DF: So would you say your approach is perhaps a holistic approach to the Constitution?


ARA: Yes, and there are different ways of going beneath, beyond and behind the document. The technique that I just applied involves reading the text of the Constitution as a whole. There are other techniques that the book also explores. For example, looking at how ordinary Americans actually live their lives every day and in the process embody unenumerated rights. That’s more of a Burkean chapter about custom and tradition and the folkways of Americans, which do evolve. And the Ninth Amendment says you can have more rights than the text specifies — not less, but more. So you have to connect the lived experience of Americans with something in the text, even though the text has not exhaustively itemized all the unenumerated rights — the lived, the experienced, the customary, traditional, and evolving rights. Other chapters give you still other ways of looking beyond the text. For example, looking at how government actually works and the precedents and the practices of institutions of government, and how these precedents and practices help clarify ambiguous provisions of the text. When it comes, for example, to presidential power, more important often than what the text says is what George Washington did as our first president. He established all sorts of clear understandings about proper presidential power. And there are proper understandings, even though they are not unambiguously in the text, but his own practices — Washington’s that is — established them.
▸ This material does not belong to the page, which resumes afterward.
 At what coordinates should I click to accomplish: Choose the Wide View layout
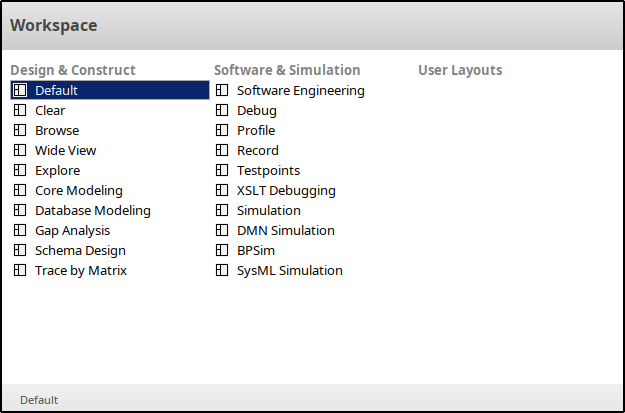coord(65,150)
DF: Now, of course the counterargument of the originalists or textualists to the approach that you stand for is that this just opens up the floodgates to any and all interpretations a judge might come up with. Very famously, I suppose is the privacy line of decisions that led up to Roe v. Wade — the number one example in the indictment of an expansive reading of the Constitution. What is your answer to the originalists when they say, well you’ve just opened it up to whatever a judge thinks ought to be the meaning, or whatever a judge wants to add to the list of rights?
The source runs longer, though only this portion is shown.